A strange thing happens when you search for ‘maternity suit’ on any online clothing site: a black hole appears. The same happens when you walk into a store as a pregnant person looking for a suit. I’m no physicist, but I suspect this phenomenon is less about gravity and more about good old-fashioned misogyny.
My pregnancy has reached a stage where I no longer look like I’ve eaten an extra-large portion of fish and chips, but like someone growing a baby. Actually, a child. This time around, my bump is significantly bigger than it was with my first, and it became apparent much earlier. Consequently, I’m struggling to fit my magnificent body into any of my existing clothes. I also, for the first time in 15 years, regularly attend a formal workplace (a secondary school) where people wear blazers, ties, and shiny shoes. There’s a gap in my wardrobe.
Since it’s Secondhand September, and I’m a fashion scavenger by nature, I started with secondhand options: Vinted, Oxfam, and a fantastic maternity clothing library in my neighborhood.
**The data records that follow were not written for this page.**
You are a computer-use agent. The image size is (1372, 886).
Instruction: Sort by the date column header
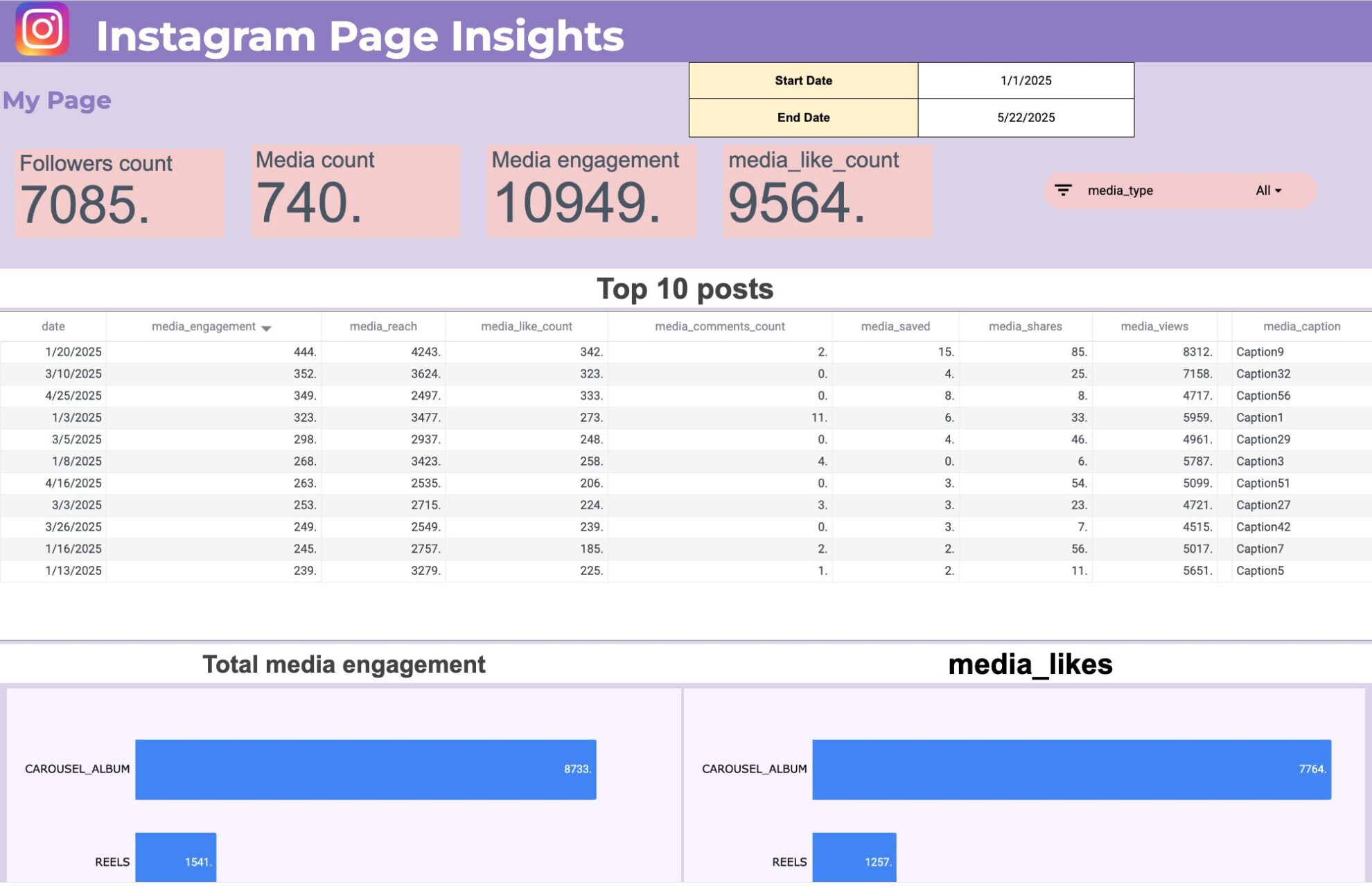[53, 326]
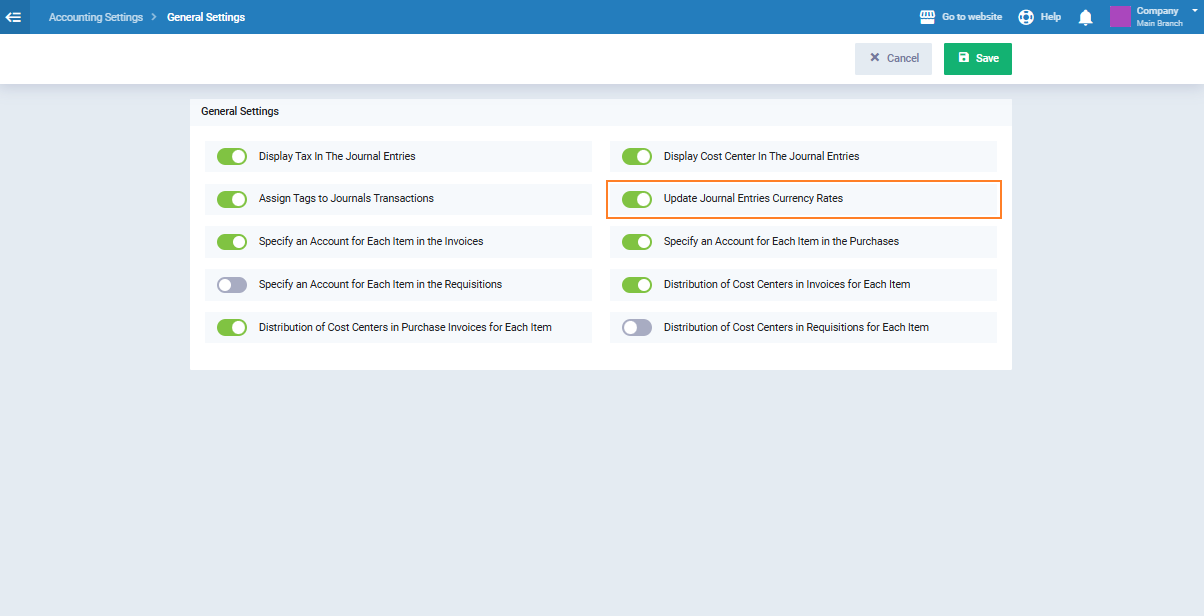Expand the Company account dropdown arrow

(1194, 10)
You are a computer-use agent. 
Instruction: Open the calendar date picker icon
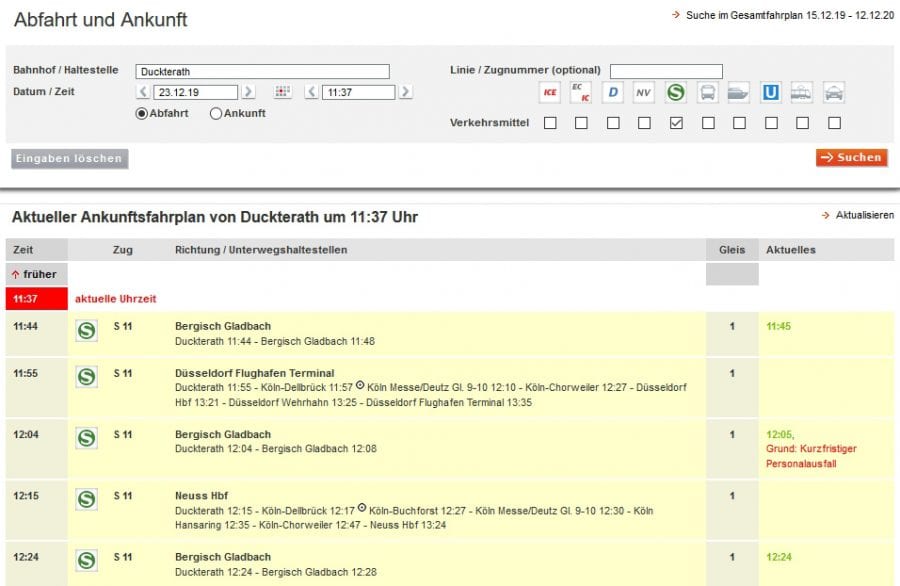coord(283,92)
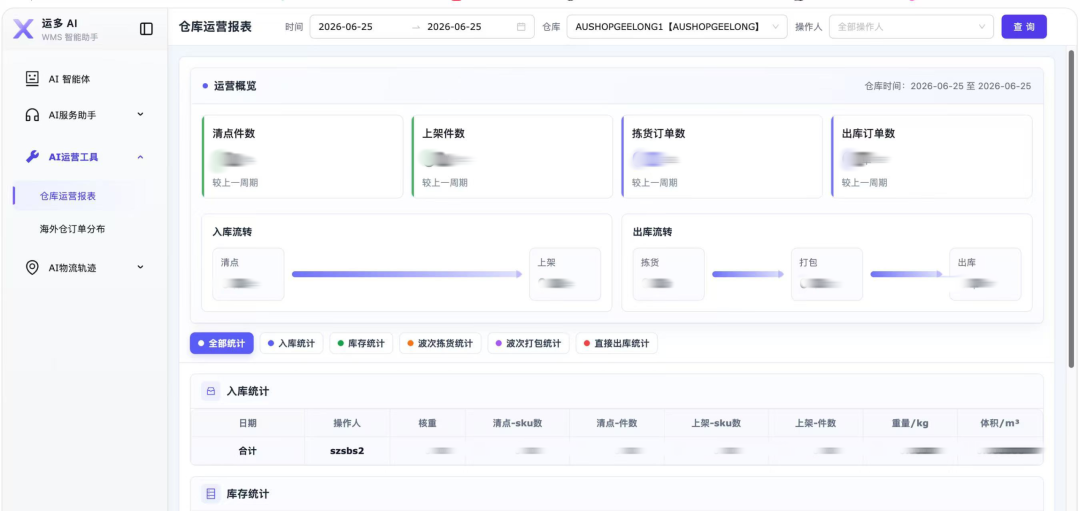The width and height of the screenshot is (1080, 511).
Task: Open the 仓库 warehouse dropdown
Action: click(676, 27)
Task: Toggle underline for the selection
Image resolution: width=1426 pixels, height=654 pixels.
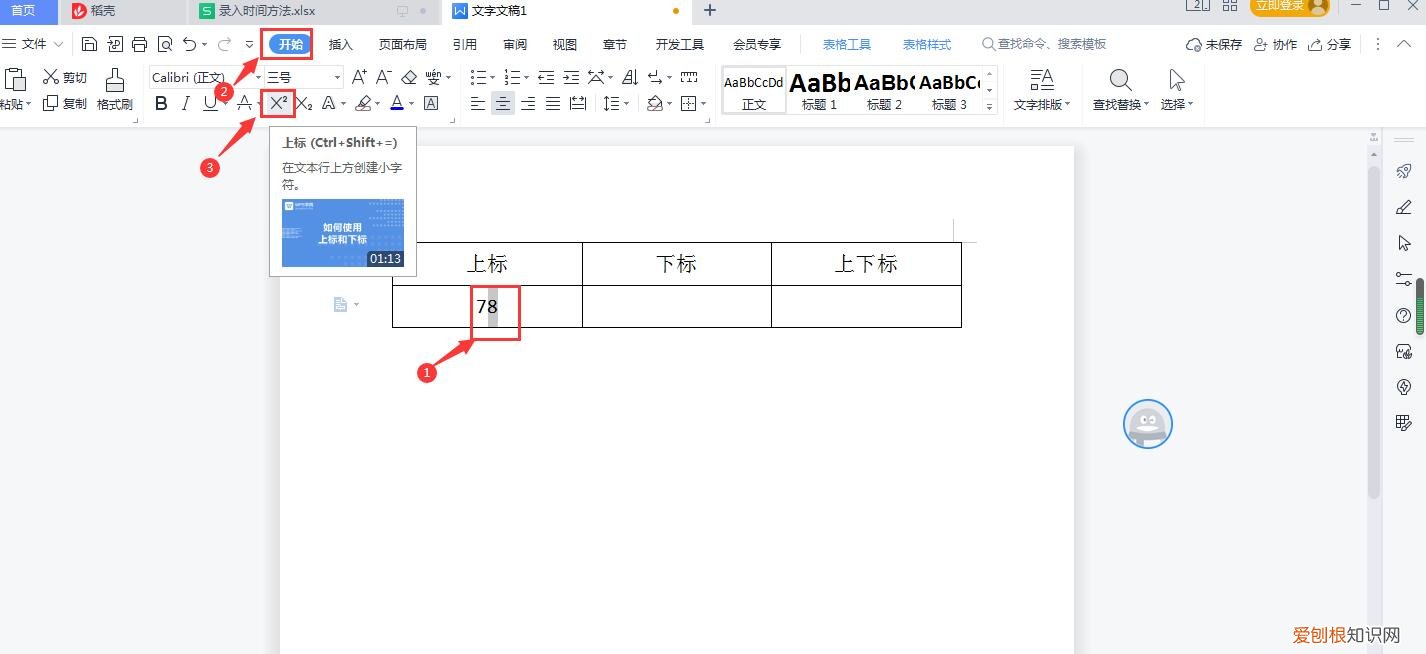Action: click(x=210, y=103)
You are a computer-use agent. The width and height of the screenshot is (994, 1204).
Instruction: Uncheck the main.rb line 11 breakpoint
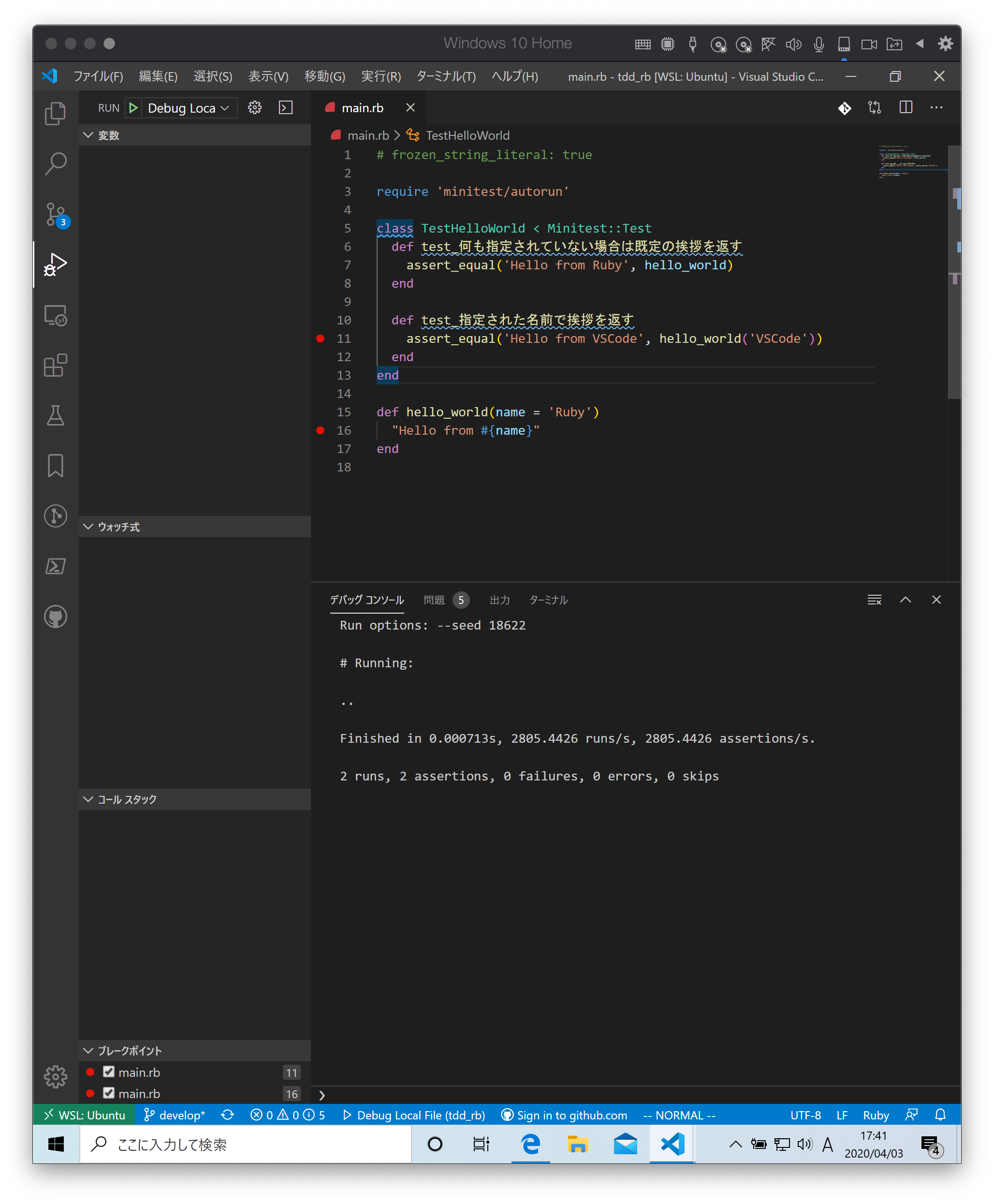[x=109, y=1072]
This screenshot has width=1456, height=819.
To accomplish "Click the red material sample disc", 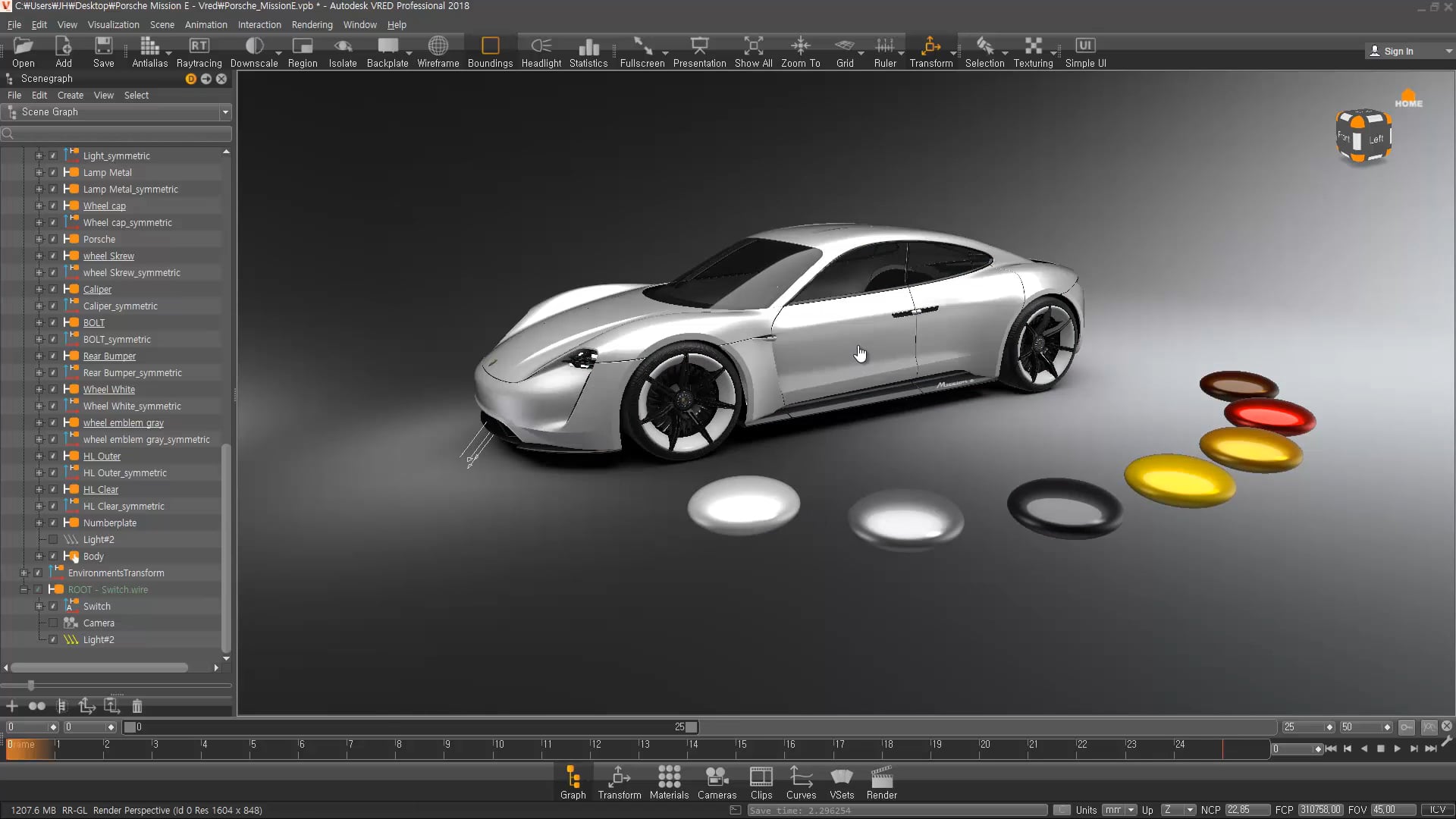I will [1269, 417].
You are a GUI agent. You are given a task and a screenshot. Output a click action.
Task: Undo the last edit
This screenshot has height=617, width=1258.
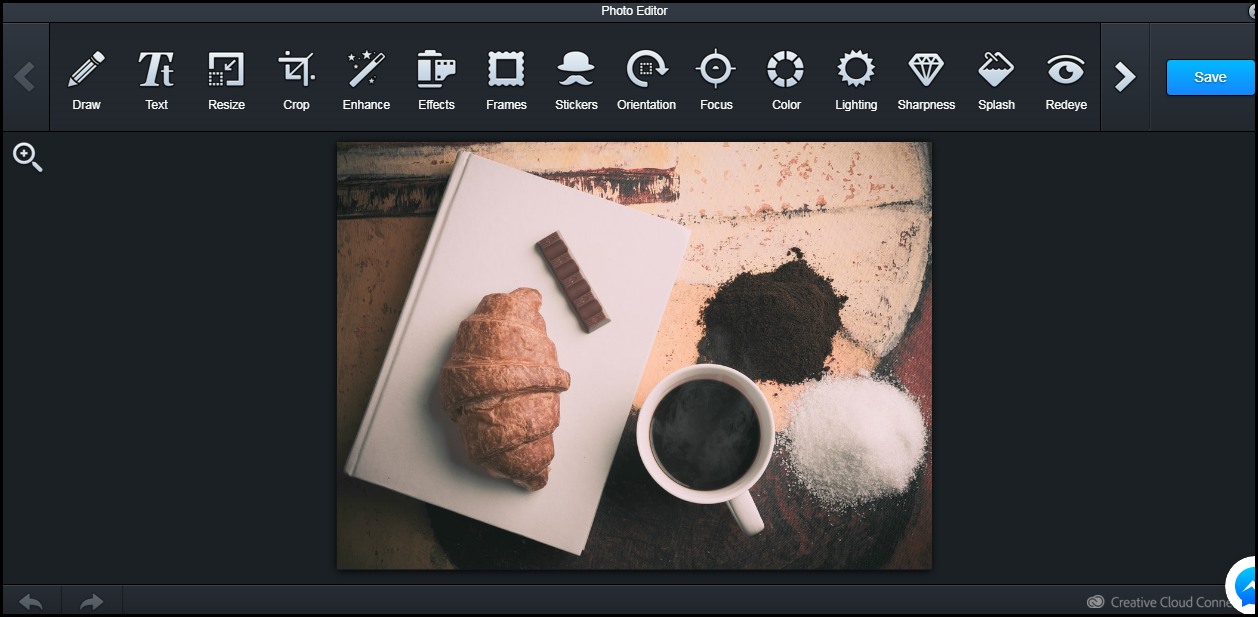(x=30, y=601)

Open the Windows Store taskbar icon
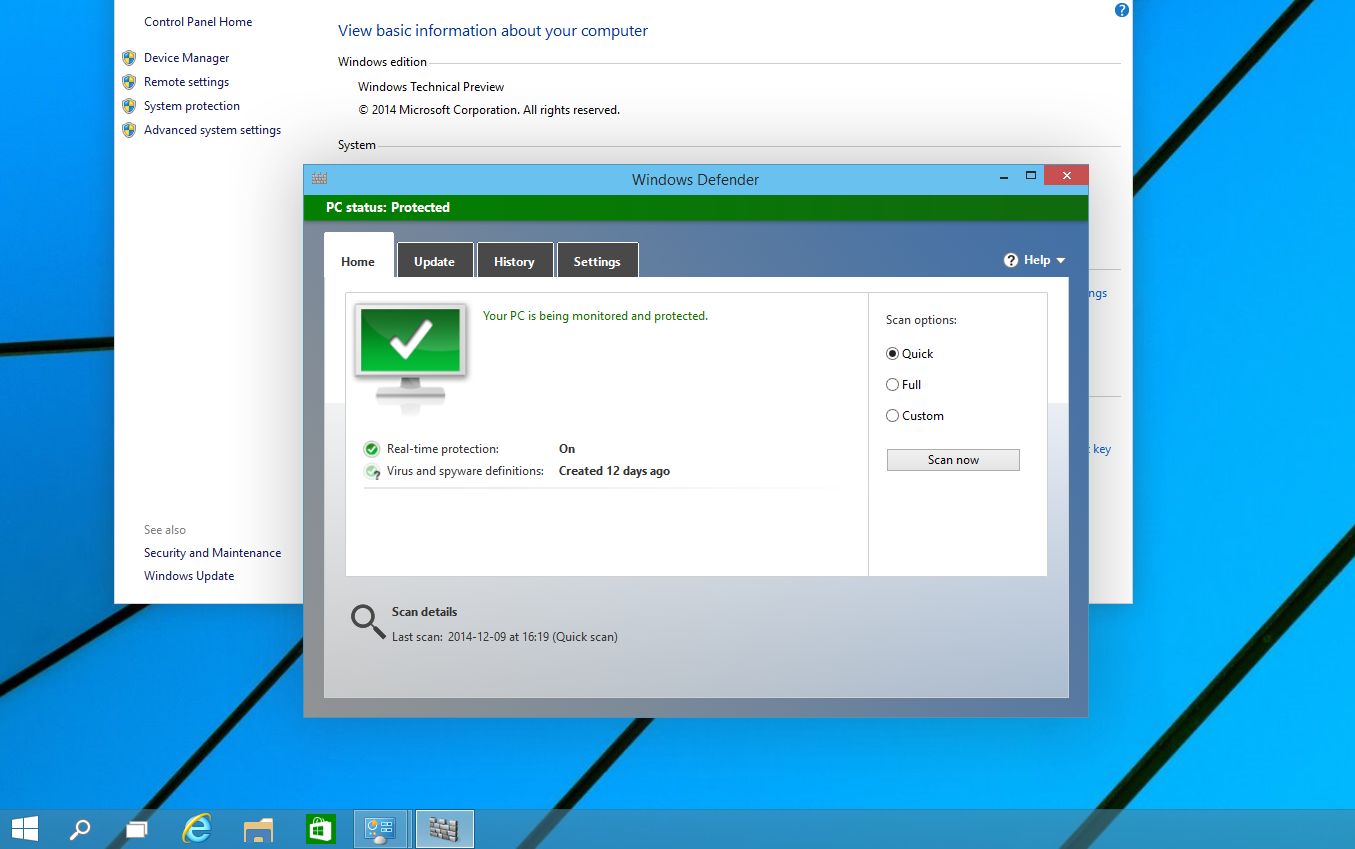[320, 828]
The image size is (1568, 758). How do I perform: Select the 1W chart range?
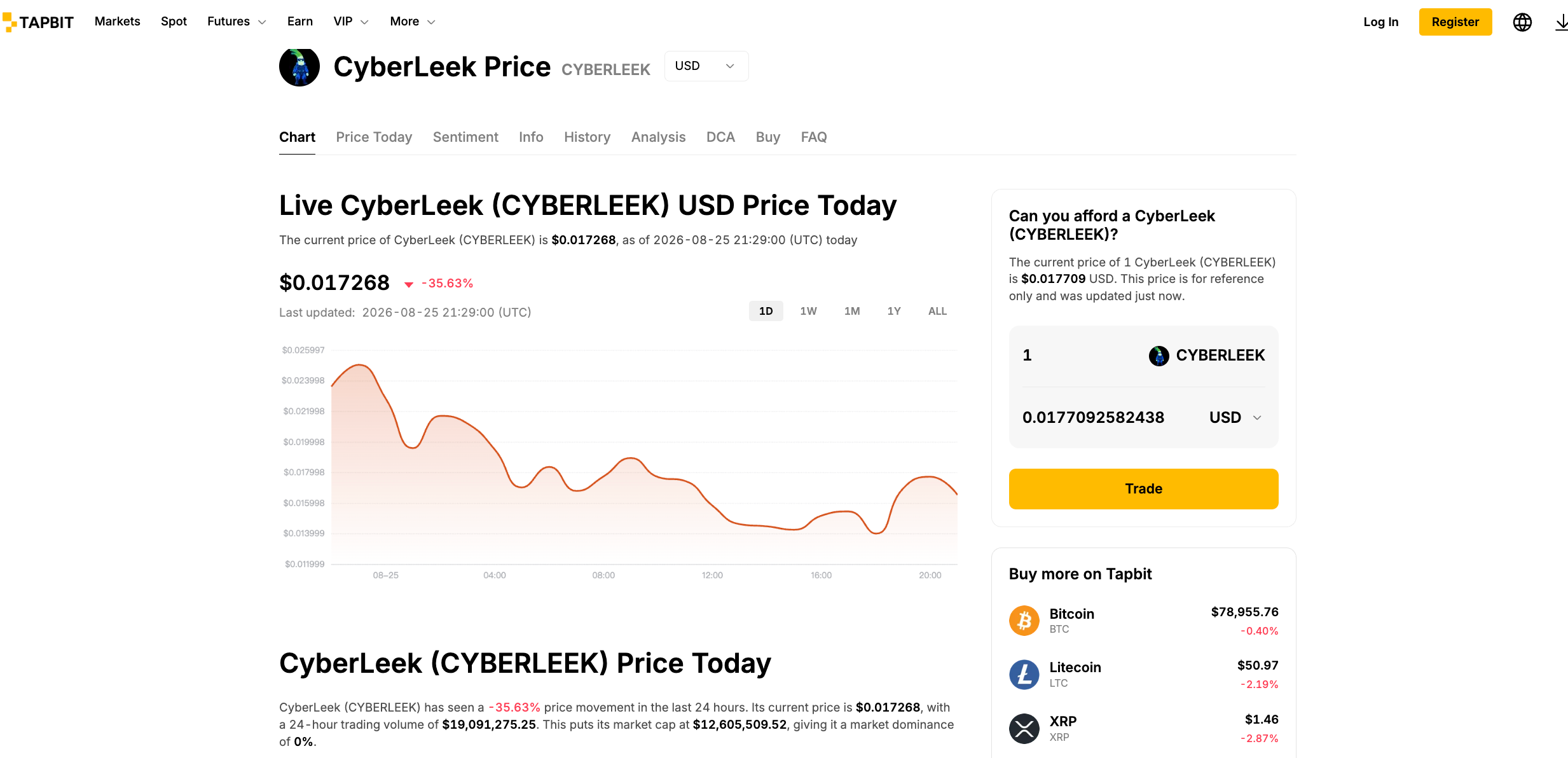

There were flowy summer dresses, stretchy jeans, Breton stripes galore, and some striking elasticated pieces that looked like the unlikely offspring of gym equipment and stripping costumes. But an actual suit? Nowhere to be found.
Early the next morning, before my son woke up, I procrastinated by searching for ‘maternity suit formal.’ The results? Metallic ball gowns, navy lace bridesmaid dresses, and – you guessed it – flowy, floral frocks. Suits? Coordinated jackets and trousers? Sharp tailoring and pointed collars? Not so much. This points to a damning conclusion: we simply don’t expect pregnant women to have ‘professional’ jobs. Now, I consider any regular paid work a profession, but you know what I mean: law, education, politics, management. The traditional, wood-panelled world of high-paying, high-status jobs, once dominated by men, is slowly opening up to mainly middle-class, often white women. The failure to provide professional clothing options for pregnant women is more than just an inconvenience; it reflects a deeply ingrained misogynistic view of competence and fertility.
Pregnant women are not expected, perhaps not even trusted, to handle significant responsibility (even though they are, literally, managing a matter of life and death in their womb). Our intellectual capacity is dismissed, our commitment questioned, and our qualifications eclipsed by the existence of a fetus. Just look at the data from Pregnant Then Screwed to understand the ongoing crisis in maternal employment rights.
It’s bizarre how Western society assumes that the moment a bump appears, lawyers, teachers, and politicians abandon their careers for coffee mornings, nightclubs, and picnics, especially considering the astronomical cost of childcare for those returning to full-time work.
For now, I’ll be heading to school in my husband’s shirt, a pair of trousers held together with a safety pin, and my suit jacket, completely undone. If Alfred Hitchcock is selling off his old wardrobe, please let me know.